Extracted information —
↓

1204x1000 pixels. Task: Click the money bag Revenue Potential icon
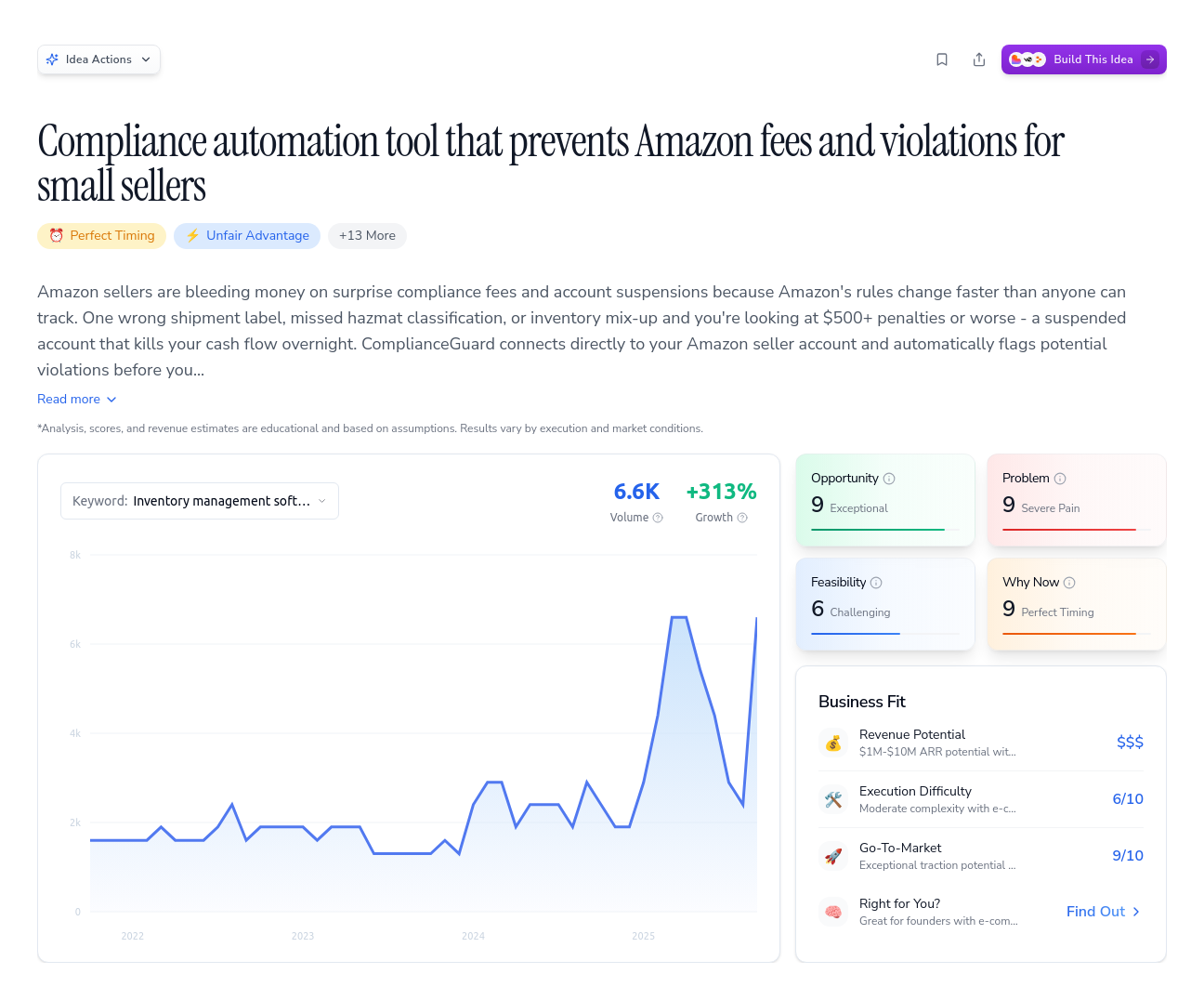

↑
↓

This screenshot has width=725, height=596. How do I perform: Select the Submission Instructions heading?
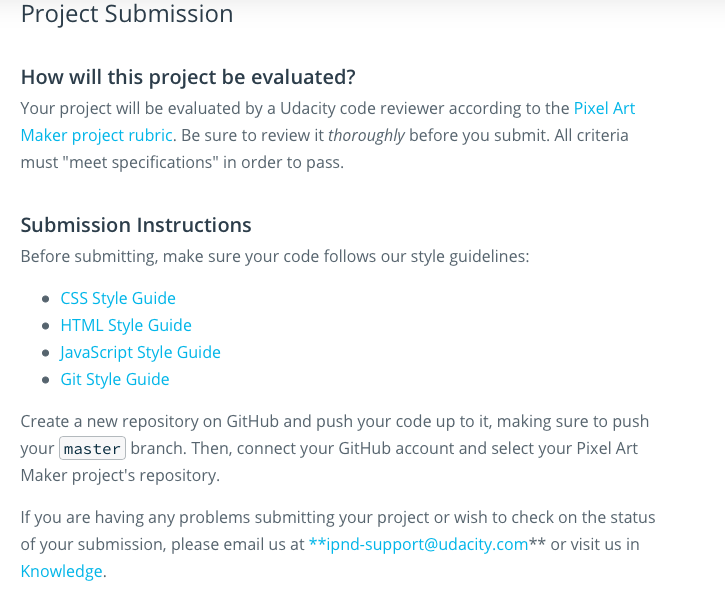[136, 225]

↑
↓

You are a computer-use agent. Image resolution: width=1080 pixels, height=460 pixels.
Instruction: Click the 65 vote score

↑

What you should do — Where a line contains the word "Click", copy that line from the listing above.

Answer —
1204x1000 pixels. Task: Click the money bag Revenue Potential icon
Instruction: Click the 65 vote score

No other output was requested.